[Target pointing data]
#####

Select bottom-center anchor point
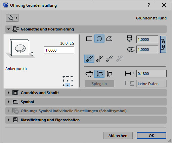Image resolution: width=172 pixels, height=143 pixels. 68,85
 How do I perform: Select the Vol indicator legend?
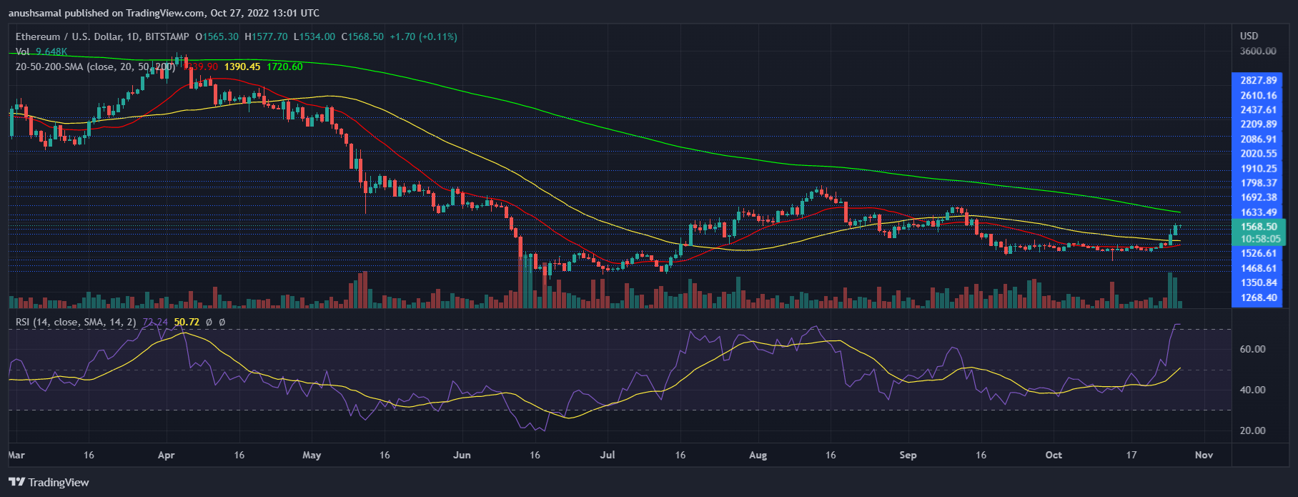tap(23, 51)
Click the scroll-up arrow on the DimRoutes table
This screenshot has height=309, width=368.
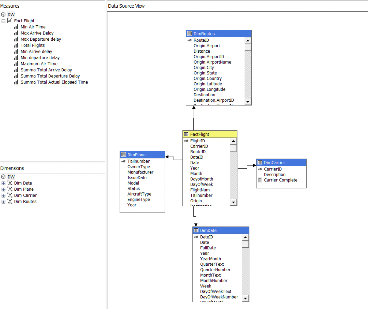(248, 40)
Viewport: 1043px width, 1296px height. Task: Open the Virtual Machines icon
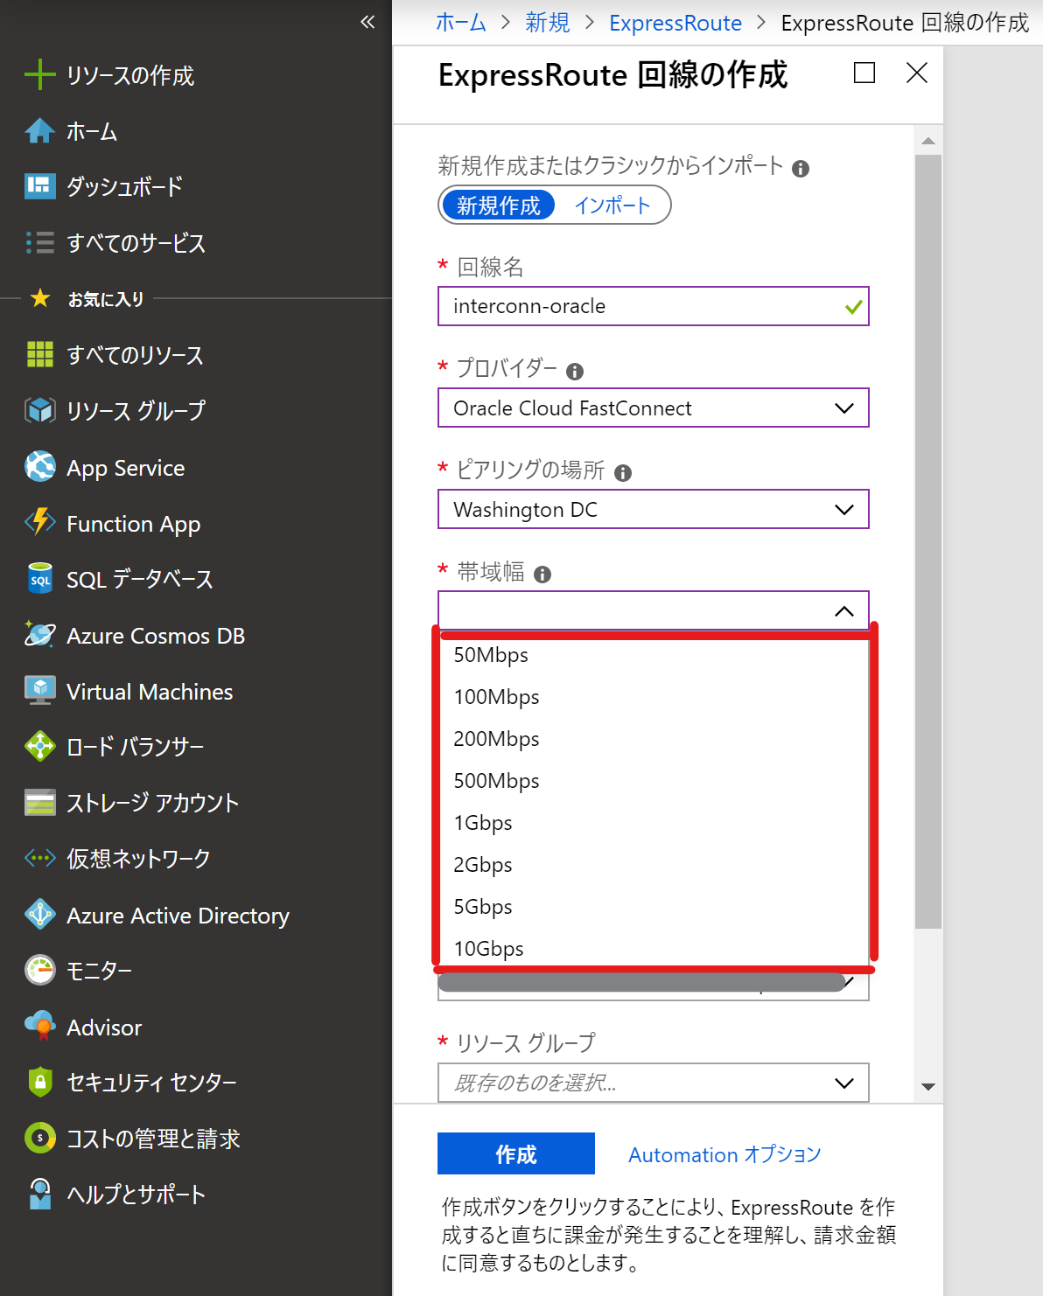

#####

_GOAL_
Please rewrite every line of the records, requests included, and scale each number in the answers (the coordinates and any image dimensions) by 1.3, rounding to whole numbers with halves going up. Keep the numbers in the requests unchanged, and leave the pictures out.

_FULL OUTPUT_
Select bottom-center anchor point
Image resolution: width=224 pixels, height=186 pixels. 88,111
 How do I perform: Select the Vol indicator legend?
tap(30, 66)
Click the scroll-up arrow on the DimRoutes table
This screenshot has height=309, width=368.
(322, 52)
Viewport: 1043px width, 1296px height. Task: Open the Virtual Machines icon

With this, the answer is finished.